I numeri devastanti della prima ondata Covid in Lombardia: 4 su 5 in rianimazione non erano anziani
Tra il 14 marzo e il 25 aprile 2020, nel pieno della prima ondata della pandemia da Coronavirus nei reparti dedicati al Covid-19 di tutti gli ospedali lombardi erano ricoverati per questo virus 13.840 pazienti anziani, cioè con un’età superiore ai 70 anni. Erano però circa la metà dei 29 mila ricoverati. Se però invece si analizzano i dati delle terapie intensive della stessa fascia d'età erano appena 548 su 2.457, quindi circa uno su cinque. Questo è il quadro delle scelte obbligate dei medici che, con i reparti al collasso, hanno dovuto decidere chi salvare e chi no, privilegiando chi aveva più possibilità di sopravvivere. Le analisi sono inserite in uno studio riportato dal Corriere della Sera, realizzato dai medici di riferimento per gli ospedali lombardi, in collaborazione con la Fondazione "Bruno Kessler", la Regione, l’università Bocconi e i ricercatori degli atenei statunitensi dell'Indiana e di Boston.
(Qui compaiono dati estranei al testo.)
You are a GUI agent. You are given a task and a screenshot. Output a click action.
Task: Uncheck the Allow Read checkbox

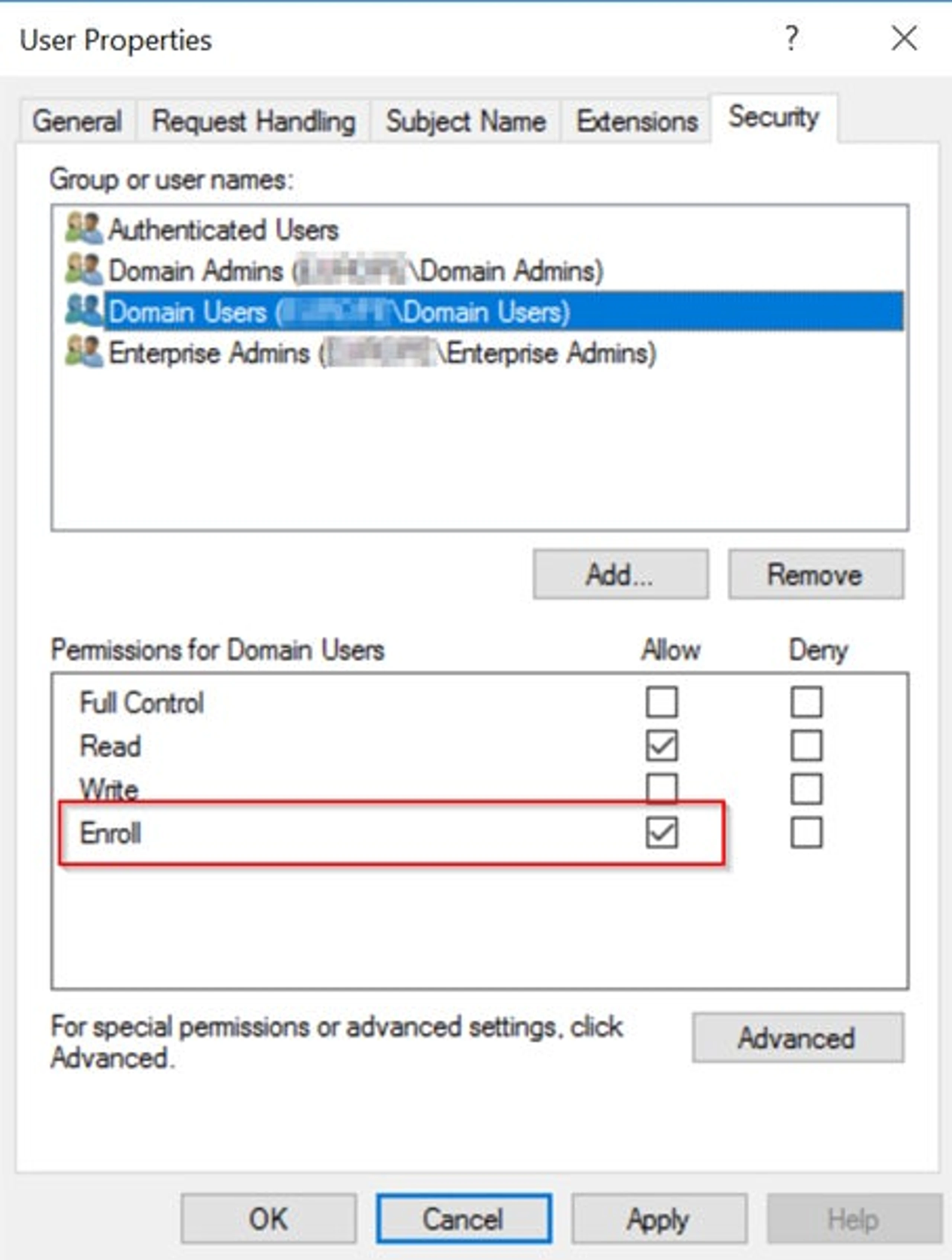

Le conseguenze della medicina di guerra: sacrificati anziani e malati
Lo studio quindi evidenzia quali siano state le conseguenze della cosiddetta "medicina di guerra", che ha dovuto decidere chi doveva ricevere priorità nelle cure in rianimazione perché aveva più probabilità di sopravvivere. Purtroppo non si trattava solo degli anziani: "Proprio come per i pazienti più anziani — si legge nel report — durante la fase di maggiore pressione i pazienti con altre patologie hanno avuto una riduzione molto più alta rispetto agli altri della probabilità di essere ammessi a una terapia intensiva". Lo studio in questione è l’analisi più completa su quanto accaduto in Lombardia durante la prima ondata perché contiene i dati di tutti i 43.538 pazienti Covid in quei mesi.